((

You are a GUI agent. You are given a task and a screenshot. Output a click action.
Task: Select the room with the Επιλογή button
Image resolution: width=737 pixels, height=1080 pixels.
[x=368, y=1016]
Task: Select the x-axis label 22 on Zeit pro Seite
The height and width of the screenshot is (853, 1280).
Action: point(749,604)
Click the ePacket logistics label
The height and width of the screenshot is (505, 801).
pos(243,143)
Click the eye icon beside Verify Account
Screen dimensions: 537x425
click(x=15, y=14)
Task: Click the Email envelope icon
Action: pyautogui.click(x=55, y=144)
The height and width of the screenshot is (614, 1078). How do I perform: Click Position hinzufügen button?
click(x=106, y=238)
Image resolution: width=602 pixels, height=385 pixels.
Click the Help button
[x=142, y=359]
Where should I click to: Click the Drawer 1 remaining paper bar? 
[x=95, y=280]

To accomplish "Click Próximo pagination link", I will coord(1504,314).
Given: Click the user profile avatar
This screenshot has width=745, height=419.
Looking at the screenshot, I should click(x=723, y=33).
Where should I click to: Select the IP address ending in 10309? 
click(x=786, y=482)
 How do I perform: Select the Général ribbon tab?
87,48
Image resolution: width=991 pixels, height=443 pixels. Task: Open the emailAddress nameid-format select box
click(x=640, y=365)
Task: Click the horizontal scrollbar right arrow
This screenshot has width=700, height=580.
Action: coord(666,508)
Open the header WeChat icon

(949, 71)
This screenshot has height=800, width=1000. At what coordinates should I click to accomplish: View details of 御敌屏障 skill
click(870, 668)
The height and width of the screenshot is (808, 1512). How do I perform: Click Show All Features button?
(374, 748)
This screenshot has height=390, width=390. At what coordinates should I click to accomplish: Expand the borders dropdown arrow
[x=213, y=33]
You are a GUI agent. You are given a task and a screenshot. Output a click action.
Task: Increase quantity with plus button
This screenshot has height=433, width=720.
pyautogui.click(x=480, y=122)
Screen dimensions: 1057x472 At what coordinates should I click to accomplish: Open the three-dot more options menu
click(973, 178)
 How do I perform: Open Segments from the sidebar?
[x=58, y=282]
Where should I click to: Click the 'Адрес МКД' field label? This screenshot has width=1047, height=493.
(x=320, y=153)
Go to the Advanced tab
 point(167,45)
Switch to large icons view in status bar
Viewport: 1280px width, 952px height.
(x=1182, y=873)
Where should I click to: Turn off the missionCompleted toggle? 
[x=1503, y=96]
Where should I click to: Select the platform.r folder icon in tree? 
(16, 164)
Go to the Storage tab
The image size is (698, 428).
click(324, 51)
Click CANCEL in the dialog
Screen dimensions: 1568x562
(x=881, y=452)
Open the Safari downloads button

))

TASK DETAILS >>
Only a number is wanted here: how many lines of the records above include the string "with"?

ANSWER FOR THE TASK >>
2